> **SET TASKS**
**A)** The column on Joe Paterno's glasses names three adjectives that describe both his glasses and the man himself. List them.
**B)** In the column on Joe Paterno's glasses, how many victories has Paterno won?
**C)** Continue the column on Joe Paterno's glasses and other coaching looks from where it stops.

And let's be honest, Paterno's eyeglasses weren't just a device that made it easier to see, the glasses were a window into the man's soul. Paterno's glasses were like the man himself: straightforward, functional and unadorned. See those dark-rimmed black glasses on a man, and you knew what to expect. This was a man not given over to flash or to grand displays of emotion. This was a man who valued hard work over showboating, getting the job done over looking good while doing it.
In fact, I'll even go this far, Paterno's glasses were the single most well-known fashion choice of any living college football coach. Are any of us prepared for what life without an owlish-Joe Paterno will actually be like? How could we be? The man had been rocking the same glasses since John F. Kennedy was president. There are only three certainties in college football: all players will eventually leave, the ACC will be bad, and Joe Paterno
Yep, after 394 victories, the most in college football history, Paterno says his new look even throws him for an occasional loop.
"I feel strange. When I don't wear 'em, and I put on a sweater, I reach to take the glasses off and I don't have them on," he told Fight on State.
The feeling is so odd that Paterno has had his signature frames and lenses refashioned, even though they aren't necessary, just because he misses the feel. So while mourning over the departure of Paterno's frame and lenses may be premature, there is no doubt that the improvement of Paterno's vision leaves behind a glaring void in the all-important iconic coaching look.All of us, each college football fan in America, craves a replacement. I kindly offer 13 potential replacements.
Jim Tressel's sweatervest at Ohio State
Tressel is still young in terms of tenure, but the sweater vest fits him perfectly. It's staid, boring, the clipped apparel of a man who appears to live a joyless existence. Terrelle Pryor didn't need to visit Ohio State and meet with Tressel to see whether or not his skills would translate to Buckeye brilliance, all he needed to do was watch Tressel shuffle down the sideline, back unbending and ramrod stiff, cotton sweater vest taut and unwrinkled -- does he iron it? -- to know that he and Tressel were not compatible.

> **PROVIDED DATA**
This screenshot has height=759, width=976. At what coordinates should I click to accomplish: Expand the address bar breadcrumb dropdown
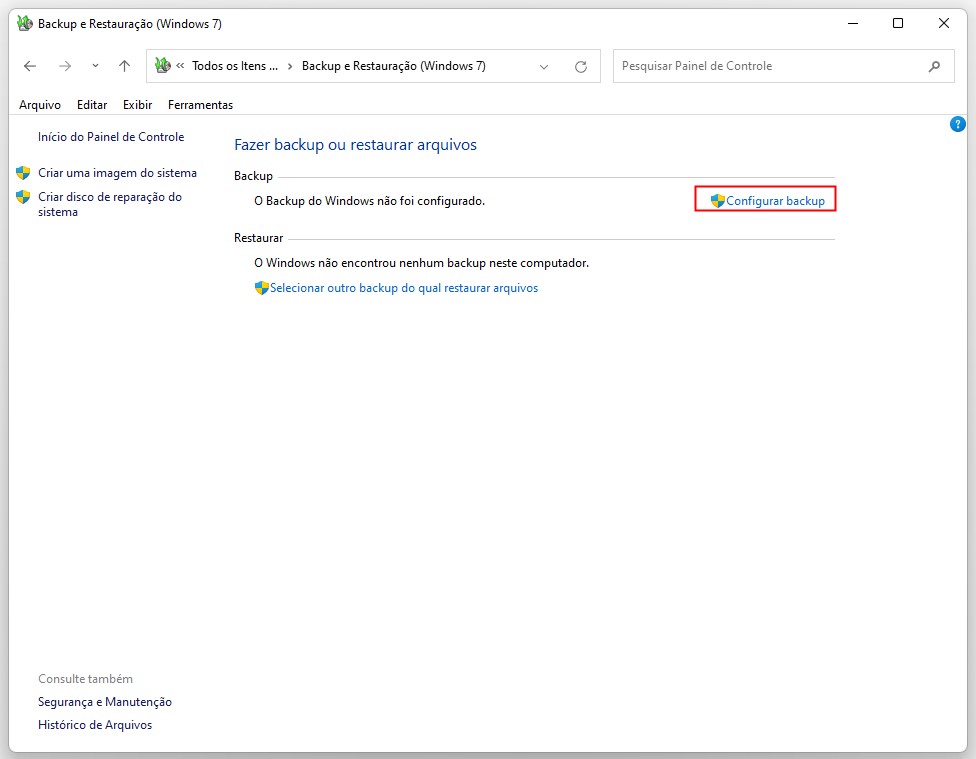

> **SOLVED PROBLEMS**
**A)** Straightforward, functional, unadorned

**B)** 394, the most in college football history.

**C)**
Now give Tressel the least conventional quarterback in the country, a man who excels at making plays outside of a regimented setting and you have a recipe for disaster. Tressel clearly has been successful, but mixing Tressel and Pryor is like asking the coach to show up one day in a Hawaiian shirt, slacks, and boat shoes while strumming a ukulele.
It ain't happening.
Les Miles' hat at LSU
Thesis: There are two ways to wear hats: A.) purely as a functional device, i.e. protection from the elements, and B.) for ceremonial status, like the Pope or generals.
Les Miles' hat is pure ceremony, Napoleon meets the Bayou. (There's a Louisiana Purchase and clock management joke here, but even I think that's too complicated.) The Miles hat is designed to inspire confidence, terrify the enemy, and give the illusion that the man wearing the hat has such prodigious mental capabilities that his brain requires breathing room, a billowing airspace lest the heat emanating from the complex mental equations brewing inside unleash a conflagration.
In reality, of course, Miles believes that a hat worn too closely to his skin allows others to see inside at what he is thinking.
Tommy Tuberville's transition lenses at Texas Tech
Now that he's at Texas Tech, Red Raider fans will experience the curious fashion sense of a man who uses bottles of Brylcreem like they're going out of style. Despite being a multi-millionaire, rather than carry sunglasses and glasses, Tuberville makes the radical move -- perfected in 1973 -- of rocking the transition lenses, glasses and sunglasses in one frame!
Now you see Tuberville's eyes, whoa, the sun emerges from a cloud, now you don't.
It's like Zartan meets football.
Dave Wannstedt's mustache at Pittsburgh
The Wannstache is a reliable sort of mustache so long as you don't pair it with a baseball cap and sunglasses, Miami style. Then the Wannstache turns into the disguise worn by a bank robber or porn star, potentially both. As is, Wannstedt's Pittsburgh mouth fur is kind of 'stache that your reliable yet unsuccessful uncle might wear. You look at him sitting across the table from you at Thanksgiving dinner and think, this guy is solid, he might get fired from his job at the printing press but he's not going to cheat on my Aunt with a Big Boy's waitress.
There's a trust factor.
But there's also a ceiling of achievement. A man with Wannstedt's stache is never, for instance, going to win a national title or open his own successful auto body repair shop.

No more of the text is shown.